Over there in the corner, where the lights are dim: a flicker of movement, a subtle shift in the shadows. There's a hissing sound, gentle yet insistent. Nothing but the midnight breeze burbling in -- or is it more than that?

Isn't that a face, half concealed in the darkness? Isn't that a beckoning finger? Move closer, toward the shadows, and suddenly a hand reaches out and grips a shoulder.

Mr. Whisper would like to have a word with you.

Mr. Whisper lives in the dark places. The glare of the spotlight, the banners and the bunting, are for others to enjoy. Mr. Whisper practices politics his own way -- and the murkier the surroundings, the better he likes it.

Mr. Whisper has some information to share with you. Information you might find...interesting.

That's what Mr. Whisper does; this is his contribution to politics. He provides "interesting" information -- about a campaign, about a candidate. He asks for no credit. In fact, he'll deny he's ever met you, ever tossed so much as a syllable in your direction. He's not in it for personal glory, after all. He's got bigger fish to fry.

What kind of "interesting" information does Mr. Whisper provide? Easier, perhaps, to start with the kind of information Mr. Whisper doesn't provide. Flattering information is not Mr. Whisper's specialty. Flattering information can be offered up in daylight, in the open. Anybody can offer up flattering information.

**PROBLEMS AND TASKS**
1. Translate this sentence from the Mr. Whisper text into Spanish: "Mr. Whisper lives in the dark places."
2. Answer these questions from the Mr. Whisper text:
(a) What sound comes from the corner where the lights are dim?
(b) What does Mr. Whisper ask for in return for his information?
(c) What kind of information is not Mr. Whisper's specialty?
3. Please carry the Mr. Whisper text forward with a few new paragraphs, beginning right after its final sentence.

**INFORMATION SUPPLIED**

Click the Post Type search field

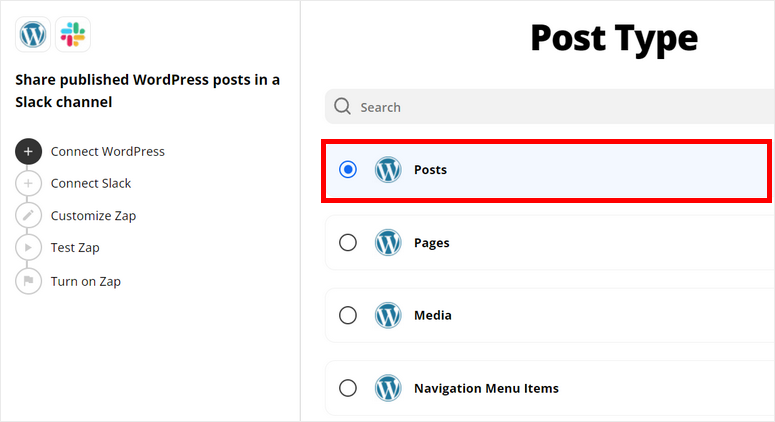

**ANSWERS BELOW**
1. Mr. Whisper vive en los lugares oscuros.

2.
(a) A hissing sound, gentle yet insistent.
(b) He asks for no credit.
(c) Flattering information.

3.
Mr. Whisper's specialty is the other kind. The rumor. The innuendo. The pernicious plant. The hurtful hint. These are all within Mr. Whisper's area of expertise. The rumor, the innuendo, the plant, the hint are so much more effective when they're handed over in the dark. They spread so much more efficiently that way. Mr. Whisper knows how these things work; he's had years of practice.

Mr. Whisper is self-employed, but he's rarely idle. Nobody carries Mr. Whisper on a payroll -- the voters wouldn't stand for it -- but money and assignments seem to find him anyway. There's nothing that generates more business for Mr. Whisper than a nervous candidate trying to take the air out of another candidate who's suddenly on the rise.

"We have to do something to stop him!" the nervous candidate's handlers all cry. And before long -- not always, but often enough to keep Mr. Whisper in fancy suits and spacious homes -- a call goes out, an understanding is reached, and Mr. Whisper is back on the job, doing what comes naturally.

If Mr. Whisper does his job well, the people who've engaged him are more than satisfied. Either their target refuses even to acknowledge the insinuations that are quietly sucking the life out of him, in which case the damage keeps spreading, or else he feels obliged to confront the insinuations and deny them right out there in public.

In which case the damage keeps spreading.

Mr. Whisper likes the way that plays out. He likes it a lot. If anything, his job has gotten easier over the years: so many new outlets, so many more opportunities to peddle his poisonous wares. If one potential recipient seems disinclined (unimpressed or appalled -- it doesn't matter which) to help him do his dirty work, there are so many others eager to snap up the latest earful and pass it along.

Mr. Whisper is very good at what he does. In the corners, where the lights are dim, no one is better. If only he --

There's that hissing sound again.

Mr. Whisper would like to have another word with you.

Posted 11/24/99. Fresh stuff right here twice weekly -- and that's no rumor!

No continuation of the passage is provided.